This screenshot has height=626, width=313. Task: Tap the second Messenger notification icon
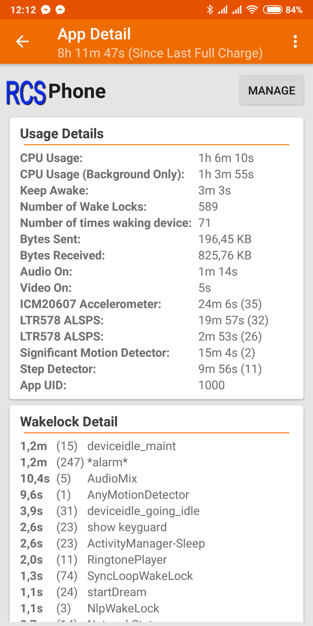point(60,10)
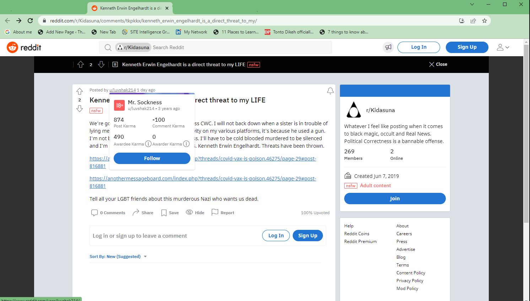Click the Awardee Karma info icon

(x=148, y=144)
- - -
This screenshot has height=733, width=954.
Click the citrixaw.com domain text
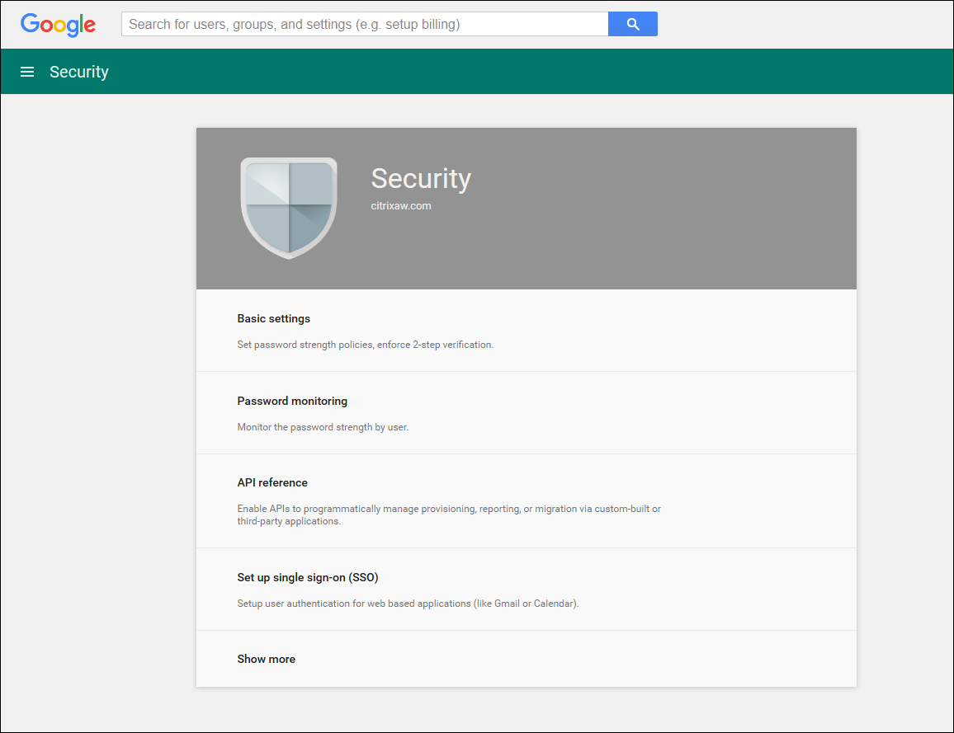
- - -
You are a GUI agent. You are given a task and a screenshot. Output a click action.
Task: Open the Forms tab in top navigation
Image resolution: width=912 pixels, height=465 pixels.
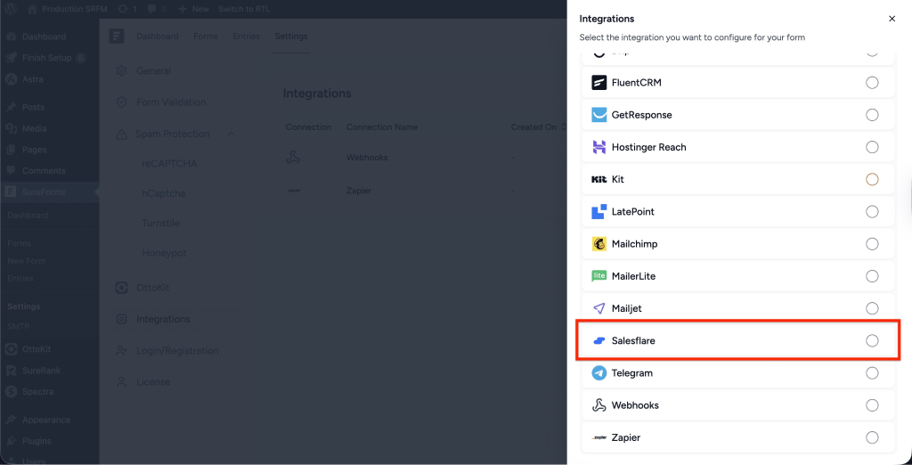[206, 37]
- - -
TASK INSTRUCTIONS: The response must hold only the lines above from the line with "This screenshot has height=733, width=954." through the line with "Click the citrixaw.com domain text", each copied exactly, both ends kept.

ANSWER BOX:
This screenshot has height=733, width=954.
Click the citrixaw.com domain text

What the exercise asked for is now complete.